In March 2014, a City Court jury found him not guilty of those charges but convicted him of using a cellphone while driving, a result that Ostrowski on Saturday called “absurd,” since he said Mongielo didn’t pull out the phone until after he had stopped. A charge of driving with a suspended registration was dismissed during the trial. Mongielo was assessed a fine and surcharge totaling $238.
Jones testified that Mongielo repeatedly refused to show his license, registration and insurance card and refused to exit the vehicle. Mongielo contended that he was pulled from his pickup truck and slammed to the pavement so hard that a shoe flew off. Mongielo testified that Jones placed his knee on the back of Mongielo’s head and repeatedly slammed his face against the pavement.
This happened while Mongielo, who owns an auto repair shop, was locally controversial at the time because of his five-year battle with the Town of Lockport over his violations of the town ordinance barring flashing electronic signs.

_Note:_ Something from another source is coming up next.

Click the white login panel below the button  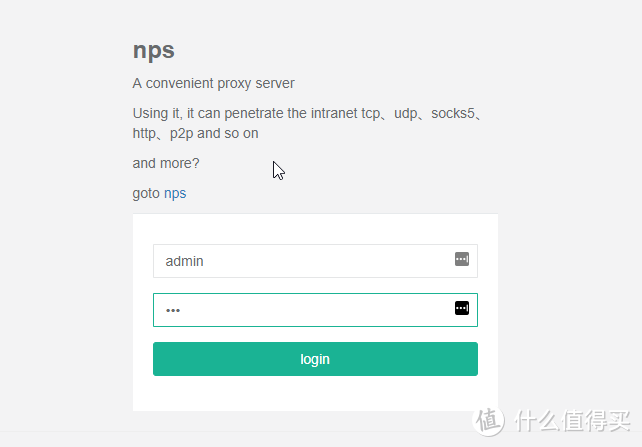315,393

That ended in July 2014, when Niagara County Judge Matthew J. Murphy III rejected a 10-day jail term a town justice tried to impose, but upheld a $750 fine.
Mongielo also has run unsuccessfully for town supervisor and county legislator.
“We alleged an illegal stop, false arrest and malicious prosecution,” Ostrowski said. The original claim also charged assault and battery.
Corporation Counsel John J. Ottaviano said the attorney for the city’s insurance company, Julie P. Apter of Buffalo’s Goldberg Segalla law firm, made the deal on the civil rights lawsuit without obtaining the city’s approval. But he said New York Municipal Insurance had the right to do so, given that the settlement was far below the city’s coverage limit of $1 million per incident.
“I stand by our officers,” Ottaviano said. “I think this is one of those cases where the carrier weighed the cost of defending the matter.”
Ostrowski said Mongielo might have left some money on the table – the original lawsuit, filed in June, sought $1.75 million in damages – but he would have had to go to trial to get more.
“Neither side’s really happy with the settlement, but that’s the nature of the beast,” Ostrowski said.
Ottaviano said the city’s insurance policy says that if the company wants to settle a case and the city refuses, the city, not the insurer, would be liable for paying the entire amount of damages if the jury decides against the city.
“I have to defer to defense counsel. They’ve done a good job in the past,” Ottaviano said.
Asked whether the payout to Mongielo would drive up the city’s insurance premiums, Ottaviano replied, “Given the dollar amount, I’d say no.”